Though Cyprus only accounts for around 0.2 per cent of the combined output of the 17 European Union countries that use the euro, the tax on depositors has stoked fears of bank runs in other troubled European economies.
Since the European debt crisis began in late 2009, savers have been spared. The bailout of Cyprus, agreed to early Saturday, foresees a 6.75 per cent levy on deposits below USD 130,860 rising to 9.9 per cent on those above.
"In the medium term the decision taken regarding the loss on bank deposits could have major ramifications for the eurozone if the European debt crisis re-escalates," said Gary Jenkins, managing director of Swordfish Research.
"What I find most surprising is that they are prepared to take such a major gamble to save such a small amount of money."
In Europe, the FTSE 100 index of leading British shares was down 1 per cent at 6,423 while Germany's DAX fell 1.2 per cent to 7,944. The CAC-40 in France was 1.3 per cent lower at 7,945. Cyprus' stock exchange is closed for a bank holiday.
The euro was taking a pounding too, down 0.7 per cent at USD 1.2960.

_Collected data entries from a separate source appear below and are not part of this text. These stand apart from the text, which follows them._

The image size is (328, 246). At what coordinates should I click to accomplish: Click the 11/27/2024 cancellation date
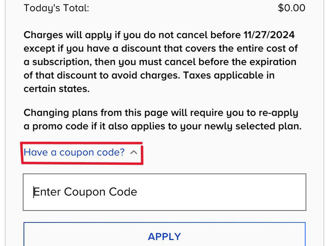point(269,35)
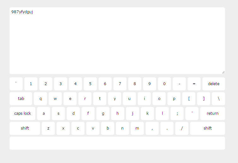238x163 pixels.
Task: Click the semicolon key
Action: (177, 114)

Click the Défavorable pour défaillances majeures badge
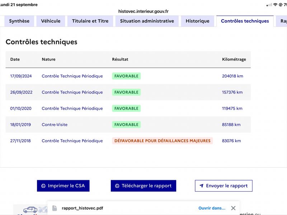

People in Cyprus have reacted with fury to the news and the country's new president is apparently working out a new plan to be put to Parliament that will limit the hit on small depositors. Parliament is due to vote on the bailout later. If it backs the levy, then Cyprus would be eligible for a USD 13 billion financial rescue from its partners in the eurozone and the International Monetary Fund.